I've got a Silverlight application that communications by having an ASP.Internet after sales through WCF. I've got a group of DataContract objects which i defined that (typically) match my LINQ to SQL produced types that my ASP.Internet after sales works together with. My WCF code creates cases of my DataContract objects from LINQ to SQL generator types when I have to transfer data to my Silverlight client.

My real question is the next: Do you know the security implications of subjecting a catalog (which is often used because the primary type in the database) through my DataContract objects?

A good example table (Position) during my database has got the following posts:

  • PositionIndex : int (primary key)
  • PositionName : string
  • PositionType : int

And also the corresponding object is (pretty much) this:

public class Position
{
    public int PositionIndex { get; set; }
    public string PositionName { get; set; }
    public int PositionTYpe { get; set; }
}

I am concerned because I understand how easy it's to reverse engineer Silverlight DLLs through Reflection - any potential theif knows I am giving a database index towards the client, and also, since they are able to reverse engineer Silverlight DLLs, they are able to easily obtain the Link to my WCF services and then try to break them. Now, I have been good and brought the recommendation of the numerous who came before me and I have made many, many inspections around the ASP.Internet side to ensure that my WCF services are becoming legal input, but I am still concerned that I am doing something bad by providing potential criminals some, very little, however, many, understanding of the way the after sales of my product is designed, and I have existed lengthy enough to understand that's ample for any determined person to begin with.

Exactly what do everyone think? If I am doing something bad using the index during my DataContracts, are you able to suggest an alternate? I am discovering it hard to develop a design that does not provide that index, when i need to have the Silverlight client to update rows already during my database, and getting the index is the greatest way I'm able to want to assist the ASP.Internet side pick which row within the database it must update.

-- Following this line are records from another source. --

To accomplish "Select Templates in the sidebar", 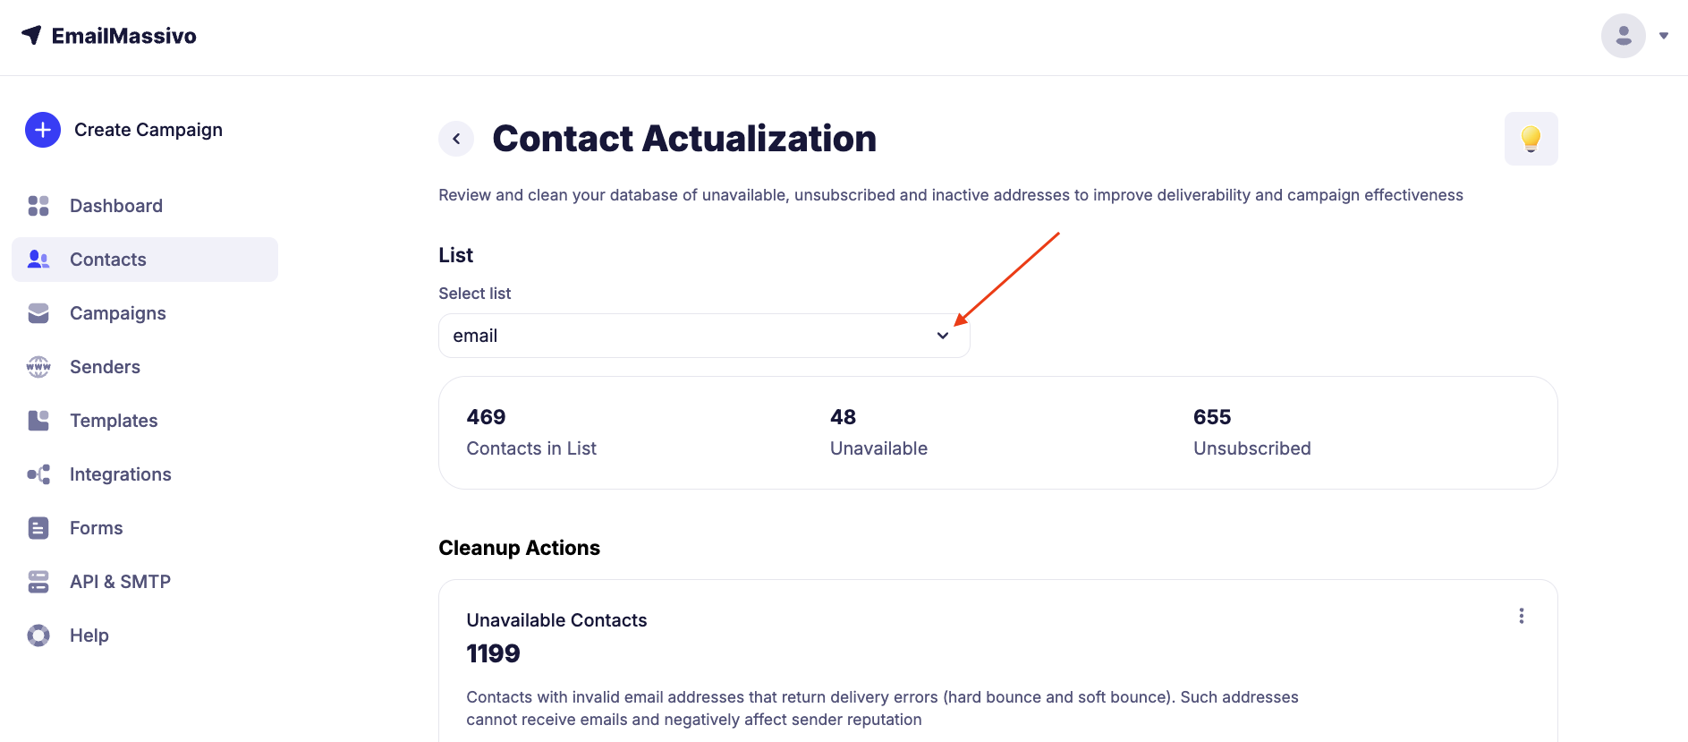I will coord(114,421).
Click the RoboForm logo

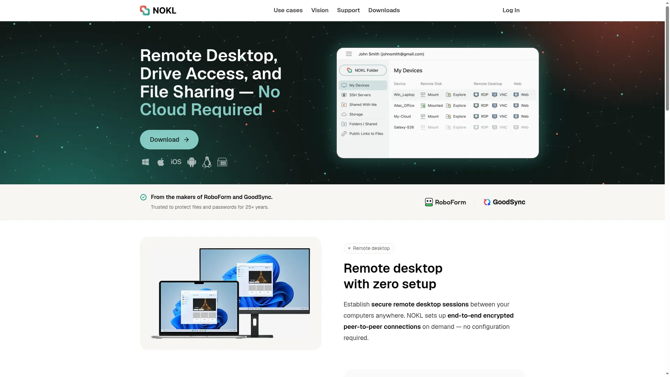pos(445,202)
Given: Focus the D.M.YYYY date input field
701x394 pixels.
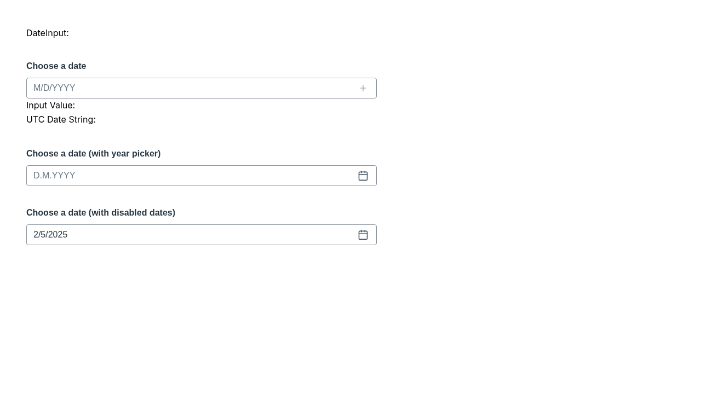Looking at the screenshot, I should [192, 176].
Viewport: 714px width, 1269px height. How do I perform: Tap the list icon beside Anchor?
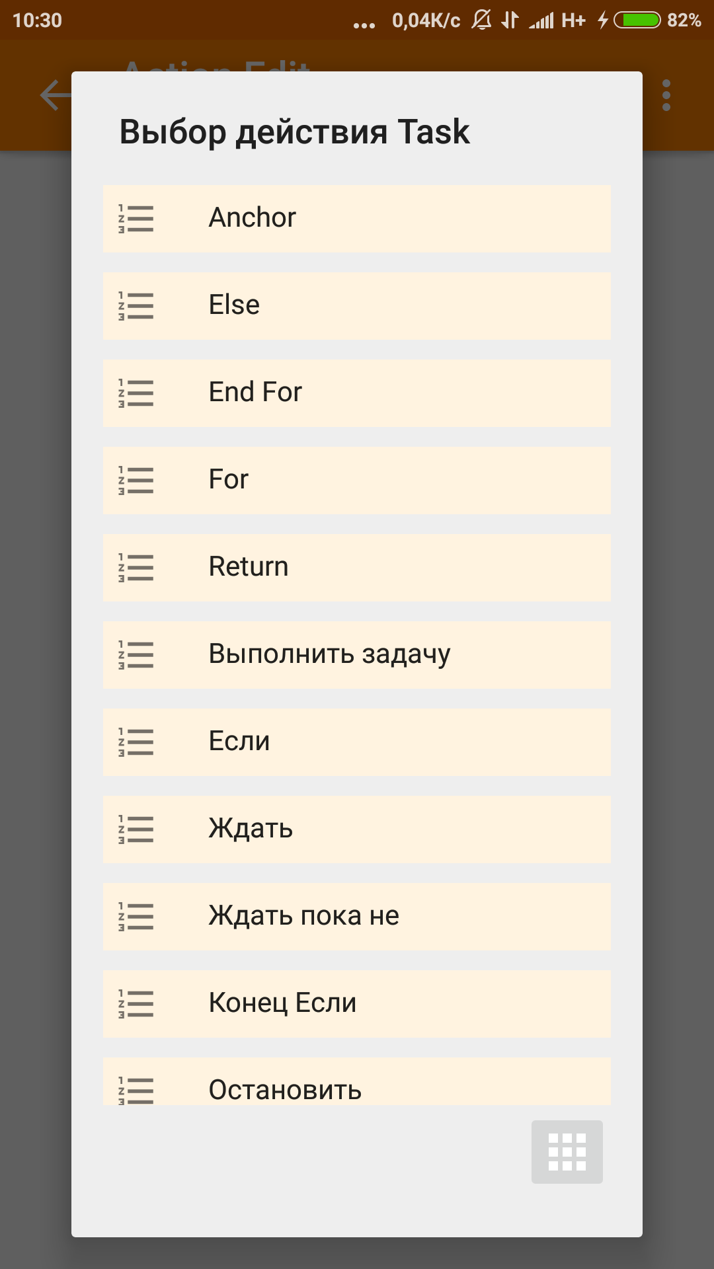click(x=136, y=219)
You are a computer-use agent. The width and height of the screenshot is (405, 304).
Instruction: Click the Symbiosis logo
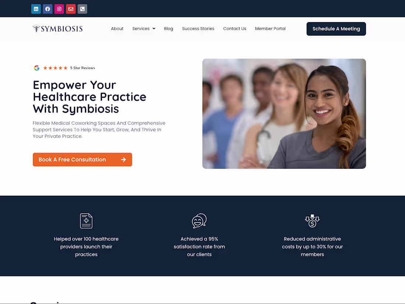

One factor that will help is always to possess some type of authorization in position to ensure that you keep an eye on what clients "own" what secrets, to ensure that they cannot alter records they are not designed to alter.

http://stackoverflow.com/questions/454771/is-it-safe-to-expose-database-indices-to-silverlight-clients

It's standard practice to make use of primary secrets in Web addresses and the like. What you need to be careful about would be to make certain the customer is allowed to see the resource before delivering it back.

:)

It does not matter whether you utilize a database id or perhaps a "natural key" - the safety problem is identical: you'll need a method to distinctively identify an archive, which understanding could possibly be mistreated.

The primary benefit of an all natural key could be if you want to keep record mid-to-long-term disconnected in the system, or transfer the record between parallel systems (in which a primary key stops being helpful) - but that does not appear to become the problem here.

If security is really a major concern, you can problem transient secrets (possibly guids) for objects that only exists for a client's session - re-map it well in the server. However, this is quiet painful used.

Obviously, you could utilize Guids as the main key (uniqueidentifier): an additional of guid-based secrets is the fact that (if produced at random) they do not let you apply the "key+1, key+2" method of data querying.

In either case, you need to validate the client is permitted to [create/read/update/remove as appropriate] the record they're trying to control.